Frode Gjerstad

August 6, 2016

Artist Profile
Stavanger, Norway

By Ken Waxman

After more than three decades on the cutting edge of free music, Norwegian saxophonist Frode Gjerstad, 68, is more modest than he should be. “I realized very early that I couldn’t make a living playing the music I was interested in,” relates the Stavanger-based musician. “So I got an education and became a teacher while still playing.” Merely describing himself as a teacher downplays that Gjerstad taught economics, social science and sound design at university and college. Plus, before Gjerstad made the transition to full-time playing about 10 years ago, he worked steadily with some of the music’s heaviest hitters including drummer John Stevens, pianist Borah Bergman and cornetist Bobby Bradford. “I’m happy that I didn’t become a full time musician at an early age. With kids and a wife I stayed at home and could concentrate on the music I like. I’m not a big spender plus my wife has always been very helpful. She owns a kindergarten and I help her with that. She has been my biggest supporter all these years.”

Another reason for the saxophonist’s reticence was practical. Alone among musicians of his generation his emphasis was on free jazz, rather than more conventional genres. “My first exposure to jazz was when my father bought a second hand gramophone with lots of records, including two Benny Goodman EPs. I asked my father what it was. He called it jazz. I said ‘what’s jazz?’ He said that they have jam sessions where they play what they like. I thought jazz was free because I never heard of arrangements and chords. I just thought the musicians were extremely talented. Then when I was 16 I saw Ornette on TV. I was shocked because I was trying to play guitar in a Beatles/Stones-band. Right after that I started listening to Voice of America.” Soon he was playing saxophone as well. “I bought Coleman records along with Albert Ayler’s stuff which just blew my mind,” Gjerstad continues. “My first record with Rollins was East Broadway Rundown and I loved his sound. I’m self-taught. I tried to get a piano player to teach me a few things but he refused, said he had to struggle to find out and that’s what I did.”

That wasn’t what others did however. “People around Stavanger didn’t like my playing,” he remembers. “There were fights a few times. I was very much looked down at by most of the local musicians.” By 1975 however, he and a few friends, including pianist Eivin One Pedersen, organized a popular jazz-fusion band. But the group kept losing its bassists and drummers to rock bands, while Pedersen moved to Oslo. “I was drawn to more daring music,” explains Gjerstad. “But no one wanted to do it. I felt very much alone and was very close to giving it all up.”

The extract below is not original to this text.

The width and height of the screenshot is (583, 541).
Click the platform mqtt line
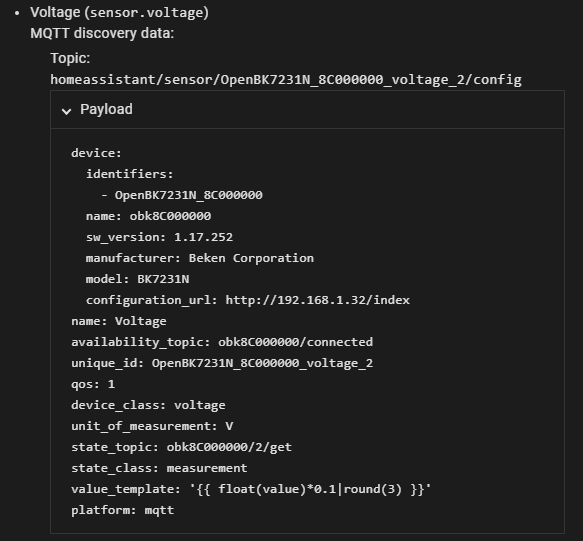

Thankfully, Gjerstad and Pedersen decided to play with what the saxophonist calls “a real drummer”. That was Stevens, who Gjerstad, had met at a London concert. “I called him. He said he wanted to go to Norway because he loved Edward Munch. We played and it was so easy. He said he wanted to continue, but wanted a bass. When I said: ‘who would that be?’ He said: ‘the best: Johnny Dyani.’ A few months later, the four of us played a tour of Norway. It was the most exciting thing I had ever been involved in.” Pedersen quit the band soon afterwards, but as Detail the trio toured until Stevens’ death. “I met a lot of people through John. When we played in London, he put together groups with different people so I met and played with Evan Parker, Barry Guy, Nick Stephens, etc. Here, I had only one choice: import people or forget about it. Then a flight to Oslo cost about the same as flying to London so it was easy to get people here who were into the free playing.”

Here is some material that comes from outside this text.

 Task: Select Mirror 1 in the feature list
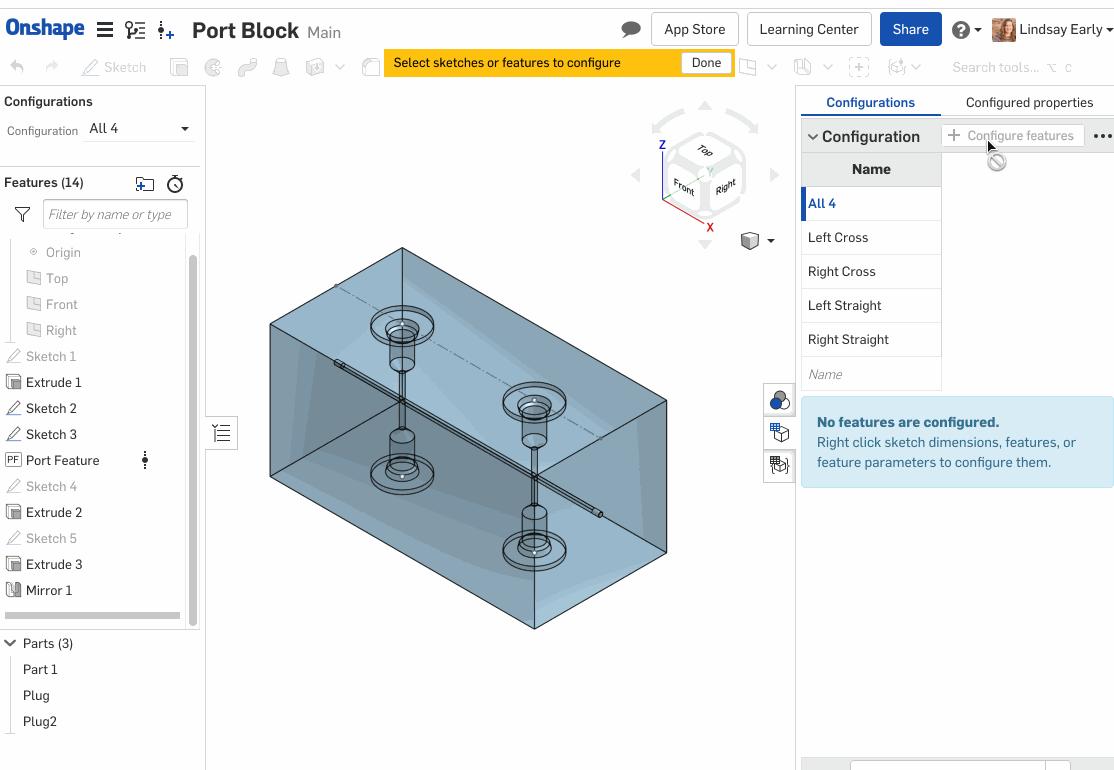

Through Stevens, who had recorded with the cornetist, Gjerstad met Bradford, with whom he’s now been playing for 30 years. “I called him up in LA in 1984, but it took two years to get the money together to buy his ticket to London. I found some support to cover his ticket, my ticket, Johnny [Dyani]’s ticket from Stockholm, plus money to rent a van. I had to drive and I’d never driven on the left side of the road before,” Gjerstad recalls. “Bobby struck me as a real gentleman: always asking if I was happy with the way the music developed. When we played and I was on my way to get lost, he steered the music in a nice way. We played about eight gigs as a quartet in and around London.”

In Time Was, a recording of that quartet, led to the launch of the saxophonist’s own Circulasione Totale label and later his Circulasione Totale Orchestra. “I always thought that if I ever become good enough to play with real musicians, I’ll start a band for younger guys and tell them what I’ve found out,” he reveals. Although most CTO members began as and continued as rock players, the sound was different. “By letting them play the way they felt comfortable, I could set up funny rhythms and melodies across the sections and set up situations that didn’t sound like the usual jazz-rock band, but something else.” Adding free-style rappers the CTO was the surprise hit of the 1989 Molde Festival, but around 2011 the group disbanded.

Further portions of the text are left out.